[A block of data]
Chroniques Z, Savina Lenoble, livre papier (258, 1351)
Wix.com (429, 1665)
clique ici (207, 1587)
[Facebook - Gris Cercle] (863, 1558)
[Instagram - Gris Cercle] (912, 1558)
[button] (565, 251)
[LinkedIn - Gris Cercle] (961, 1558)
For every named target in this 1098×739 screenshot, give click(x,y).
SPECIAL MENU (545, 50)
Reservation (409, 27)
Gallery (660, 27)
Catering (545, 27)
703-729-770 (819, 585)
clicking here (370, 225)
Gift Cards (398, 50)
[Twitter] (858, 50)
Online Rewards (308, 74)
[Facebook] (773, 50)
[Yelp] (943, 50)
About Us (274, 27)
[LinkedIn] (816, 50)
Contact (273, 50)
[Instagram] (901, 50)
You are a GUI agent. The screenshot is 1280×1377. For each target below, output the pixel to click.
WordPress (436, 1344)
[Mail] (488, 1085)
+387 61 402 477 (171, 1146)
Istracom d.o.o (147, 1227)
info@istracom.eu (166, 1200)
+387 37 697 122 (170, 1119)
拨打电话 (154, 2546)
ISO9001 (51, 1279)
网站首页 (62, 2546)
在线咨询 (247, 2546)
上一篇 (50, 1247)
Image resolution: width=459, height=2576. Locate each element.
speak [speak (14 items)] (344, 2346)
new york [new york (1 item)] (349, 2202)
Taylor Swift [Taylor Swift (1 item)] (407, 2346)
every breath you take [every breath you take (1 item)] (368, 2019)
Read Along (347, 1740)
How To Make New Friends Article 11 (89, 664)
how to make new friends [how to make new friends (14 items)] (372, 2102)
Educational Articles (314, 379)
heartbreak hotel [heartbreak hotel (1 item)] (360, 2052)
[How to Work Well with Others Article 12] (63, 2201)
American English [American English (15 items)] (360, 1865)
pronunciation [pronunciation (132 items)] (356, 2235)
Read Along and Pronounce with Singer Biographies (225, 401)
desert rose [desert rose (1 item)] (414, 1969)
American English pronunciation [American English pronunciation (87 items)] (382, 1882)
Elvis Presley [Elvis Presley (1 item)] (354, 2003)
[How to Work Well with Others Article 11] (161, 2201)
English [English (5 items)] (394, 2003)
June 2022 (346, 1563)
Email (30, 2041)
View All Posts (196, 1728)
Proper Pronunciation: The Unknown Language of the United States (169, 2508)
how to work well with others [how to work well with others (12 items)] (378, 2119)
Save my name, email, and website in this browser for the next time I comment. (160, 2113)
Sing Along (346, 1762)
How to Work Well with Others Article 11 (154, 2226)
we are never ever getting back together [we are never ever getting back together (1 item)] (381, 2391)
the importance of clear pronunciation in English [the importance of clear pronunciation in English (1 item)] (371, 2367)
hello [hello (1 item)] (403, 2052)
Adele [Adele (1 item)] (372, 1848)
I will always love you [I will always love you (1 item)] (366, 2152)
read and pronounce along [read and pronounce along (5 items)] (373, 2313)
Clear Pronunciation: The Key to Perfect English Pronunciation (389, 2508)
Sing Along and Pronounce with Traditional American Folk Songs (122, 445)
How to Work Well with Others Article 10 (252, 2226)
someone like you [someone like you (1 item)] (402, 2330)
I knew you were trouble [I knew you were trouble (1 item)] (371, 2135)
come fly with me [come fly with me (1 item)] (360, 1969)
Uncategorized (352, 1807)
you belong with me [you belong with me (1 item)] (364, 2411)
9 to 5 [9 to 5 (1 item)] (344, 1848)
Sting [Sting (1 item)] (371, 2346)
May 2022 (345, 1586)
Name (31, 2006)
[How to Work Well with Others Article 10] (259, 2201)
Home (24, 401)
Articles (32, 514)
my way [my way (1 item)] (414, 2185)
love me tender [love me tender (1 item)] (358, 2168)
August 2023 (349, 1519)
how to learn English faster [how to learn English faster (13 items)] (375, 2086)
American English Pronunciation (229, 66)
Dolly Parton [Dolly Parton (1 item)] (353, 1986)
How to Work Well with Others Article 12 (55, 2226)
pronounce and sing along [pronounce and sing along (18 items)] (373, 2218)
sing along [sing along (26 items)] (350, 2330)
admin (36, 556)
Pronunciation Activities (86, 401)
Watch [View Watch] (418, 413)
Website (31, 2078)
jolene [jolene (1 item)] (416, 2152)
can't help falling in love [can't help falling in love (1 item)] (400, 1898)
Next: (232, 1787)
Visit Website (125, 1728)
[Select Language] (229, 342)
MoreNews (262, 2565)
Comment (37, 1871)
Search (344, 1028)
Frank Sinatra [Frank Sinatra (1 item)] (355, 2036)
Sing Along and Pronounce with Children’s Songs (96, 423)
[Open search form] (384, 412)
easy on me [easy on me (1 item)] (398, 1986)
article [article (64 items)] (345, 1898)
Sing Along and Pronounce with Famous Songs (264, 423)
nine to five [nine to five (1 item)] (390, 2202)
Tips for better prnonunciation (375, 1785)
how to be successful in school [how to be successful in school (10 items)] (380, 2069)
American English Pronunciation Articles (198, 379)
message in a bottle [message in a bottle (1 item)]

## Exercise requirements
Write out these lines as a numbered list, leaving out any blank lines.

## Written response
1. Chroniques Z, Savina Lenoble, livre papier (258, 1351)
2. Wix.com (429, 1665)
3. clique ici (207, 1587)
4. [Facebook - Gris Cercle] (863, 1558)
5. [Instagram - Gris Cercle] (912, 1558)
6. [button] (565, 251)
7. [LinkedIn - Gris Cercle] (961, 1558)
8. For every named target in this 1098×739 screenshot, give click(x,y).
9. SPECIAL MENU (545, 50)
10. Reservation (409, 27)
11. Gallery (660, 27)
12. Catering (545, 27)
13. 703-729-770 (819, 585)
14. clicking here (370, 225)
15. Gift Cards (398, 50)
16. [Twitter] (858, 50)
17. Online Rewards (308, 74)
18. [Facebook] (773, 50)
19. [Yelp] (943, 50)
20. About Us (274, 27)
21. [LinkedIn] (816, 50)
22. Contact (273, 50)
23. [Instagram] (901, 50)
24. You are a GUI agent. The screenshot is 1280×1377. For each target below, output the pixel to click.
25. WordPress (436, 1344)
26. [Mail] (488, 1085)
27. +387 61 402 477 (171, 1146)
28. Istracom d.o.o (147, 1227)
29. info@istracom.eu (166, 1200)
30. +387 37 697 122 (170, 1119)
31. 拨打电话 (154, 2546)
32. ISO9001 (51, 1279)
33. 网站首页 (62, 2546)
34. 在线咨询 (247, 2546)
35. 上一篇 (50, 1247)
36. Image resolution: width=459, height=2576. Locate each element.
37. speak [speak (14 items)] (344, 2346)
38. new york [new york (1 item)] (349, 2202)
39. Taylor Swift [Taylor Swift (1 item)] (407, 2346)
40. every breath you take [every breath you take (1 item)] (368, 2019)
41. Read Along (347, 1740)
42. How To Make New Friends Article 11 (89, 664)
43. how to make new friends [how to make new friends (14 items)] (372, 2102)
44. Educational Articles (314, 379)
45. heartbreak hotel [heartbreak hotel (1 item)] (360, 2052)
46. [How to Work Well with Others Article 12] (63, 2201)
47. American English [American English (15 items)] (360, 1865)
48. pronunciation [pronunciation (132 items)] (356, 2235)
49. Read Along and Pronounce with Singer Biographies (225, 401)
50. desert rose [desert rose (1 item)] (414, 1969)
51. American English pronunciation [American English pronunciation (87 items)] (382, 1882)
52. Elvis Presley [Elvis Presley (1 item)] (354, 2003)
53. [How to Work Well with Others Article 11] (161, 2201)
54. English [English (5 items)] (394, 2003)
55. June 2022 (346, 1563)
56. Email (30, 2041)
57. View All Posts (196, 1728)
58. Proper Pronunciation: The Unknown Language of the United States (169, 2508)
59. how to work well with others [how to work well with others (12 items)] (378, 2119)
60. Save my name, email, and website in this browser for the next time I comment. (160, 2113)
61. Sing Along (346, 1762)
62. How to Work Well with Others Article 11 (154, 2226)
63. we are never ever getting back together [we are never ever getting back together (1 item)] (381, 2391)
64. the importance of clear pronunciation in English [the importance of clear pronunciation in English (1 item)] (371, 2367)
65. hello [hello (1 item)] (403, 2052)
66. Adele [Adele (1 item)] (372, 1848)
67. I will always love you [I will always love you (1 item)] (366, 2152)
68. read and pronounce along [read and pronounce along (5 items)] (373, 2313)
69. Clear Pronunciation: The Key to Perfect English Pronunciation (389, 2508)
70. Sing Along and Pronounce with Traditional American Folk Songs (122, 445)
71. How to Work Well with Others Article 10 (252, 2226)
72. someone like you [someone like you (1 item)] (402, 2330)
73. I knew you were trouble [I knew you were trouble (1 item)] (371, 2135)
74. come fly with me [come fly with me (1 item)] (360, 1969)
75. Uncategorized (352, 1807)
76. you belong with me [you belong with me (1 item)] (364, 2411)
77. 9 to 5 [9 to 5 (1 item)] (344, 1848)
78. Sting [Sting (1 item)] (371, 2346)
79. May 2022 (345, 1586)
80. Name (31, 2006)
81. [How to Work Well with Others Article 10] (259, 2201)
82. Home (24, 401)
83. Articles (32, 514)
84. my way [my way (1 item)] (414, 2185)
85. love me tender [love me tender (1 item)] (358, 2168)
86. August 2023 (349, 1519)
87. how to learn English faster [how to learn English faster (13 items)] (375, 2086)
88. American English Pronunciation (229, 66)
89. Dolly Parton [Dolly Parton (1 item)] (353, 1986)
90. How to Work Well with Others Article 12 (55, 2226)
91. pronounce and sing along [pronounce and sing along (18 items)] (373, 2218)
92. sing along [sing along (26 items)] (350, 2330)
93. admin (36, 556)
94. Pronunciation Activities (86, 401)
95. Watch [View Watch] (418, 413)
96. Website (31, 2078)
97. jolene [jolene (1 item)] (416, 2152)
98. can't help falling in love [can't help falling in love (1 item)] (400, 1898)
99. Next: (232, 1787)
100. Visit Website (125, 1728)
101. [Select Language] (229, 342)
102. MoreNews (262, 2565)
103. Comment (37, 1871)
104. Search (344, 1028)
105. Frank Sinatra [Frank Sinatra (1 item)] (355, 2036)
106. Sing Along and Pronounce with Children’s Songs (96, 423)
107. [Open search form] (384, 412)
108. easy on me [easy on me (1 item)] (398, 1986)
109. article [article (64 items)] (345, 1898)
110. Sing Along and Pronounce with Famous Songs (264, 423)
111. nine to five [nine to five (1 item)] (390, 2202)
112. Tips for better prnonunciation (375, 1785)
113. how to be successful in school [how to be successful in school (10 items)] (380, 2069)
114. American English Pronunciation Articles (198, 379)
115. message in a bottle [message in a bottle (1 item)]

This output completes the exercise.